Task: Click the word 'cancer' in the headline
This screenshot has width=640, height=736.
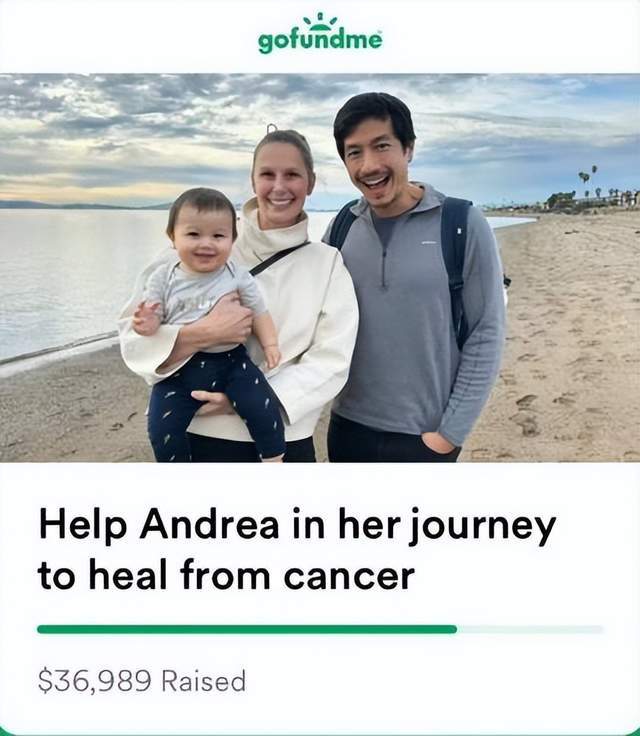Action: pos(349,576)
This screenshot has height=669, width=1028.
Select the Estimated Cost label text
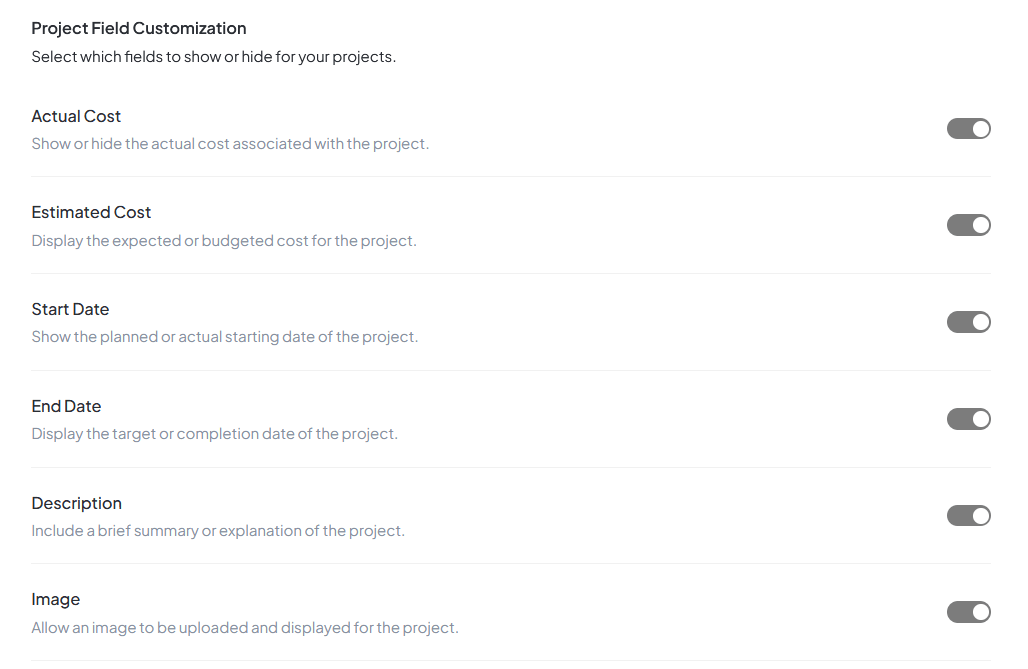pos(91,212)
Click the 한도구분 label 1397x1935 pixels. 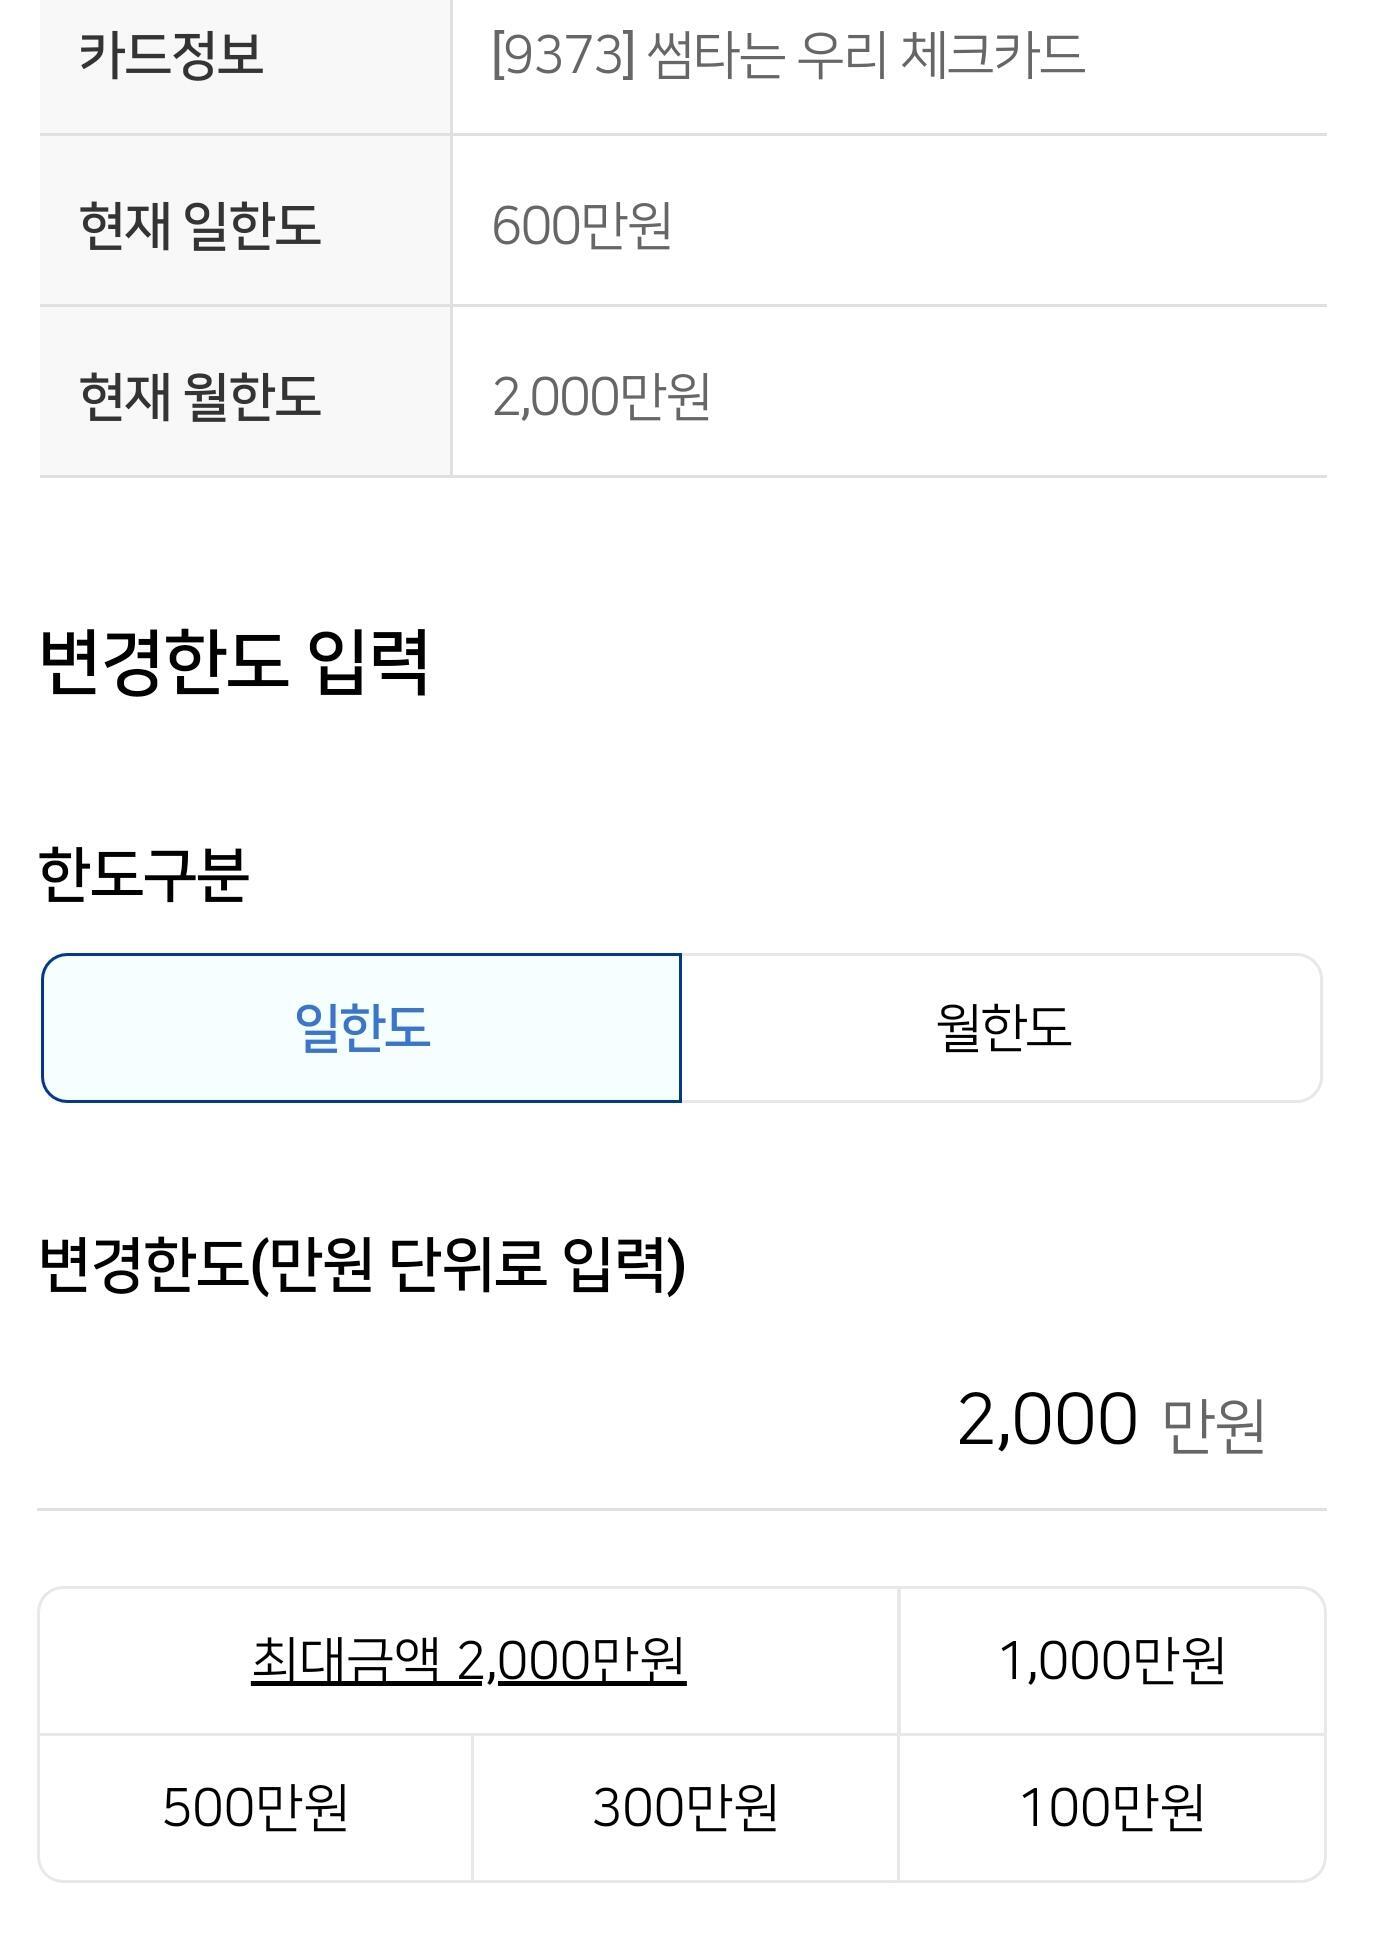click(x=143, y=875)
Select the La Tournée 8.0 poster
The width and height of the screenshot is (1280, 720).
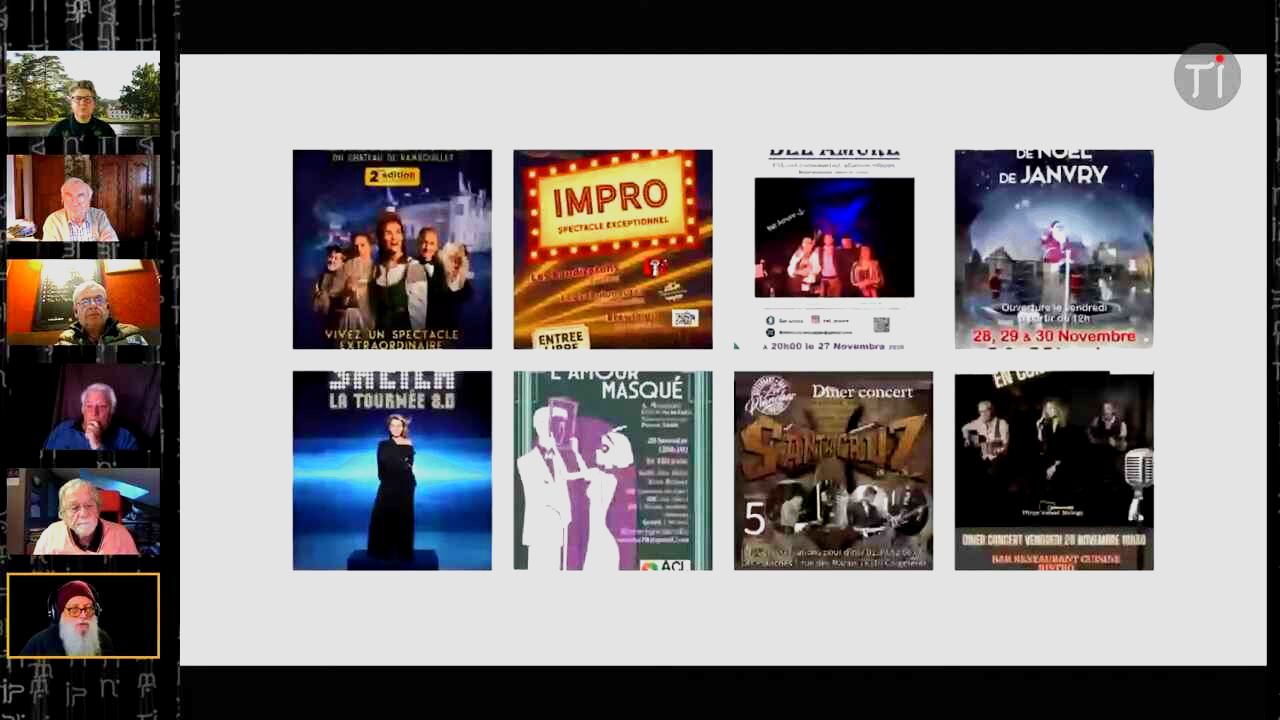[x=392, y=470]
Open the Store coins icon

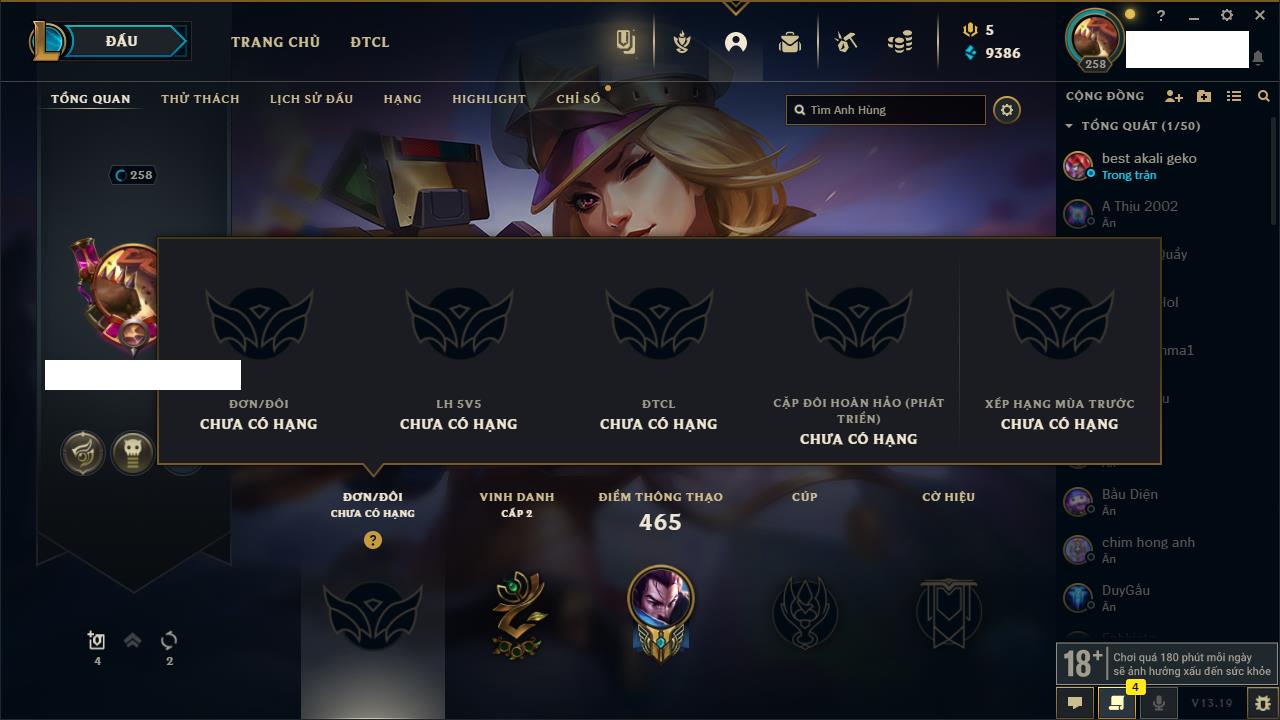tap(900, 42)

* [Task description]
Give the items from the line containing "Select the La Tournée 8.0 poster" through the end of the items as a two-column CSV with columns instruction and position. Each row holds one item's text and its answer, each in a quoted field with line breaks turned into spaces, and the pictures are left out.

* [Response to the task]
instruction,position
"Select the La Tournée 8.0 poster The width and height of the screenshot is (1280, 720).","[x=392, y=470]"
"Open the Store coins icon","tap(900, 42)"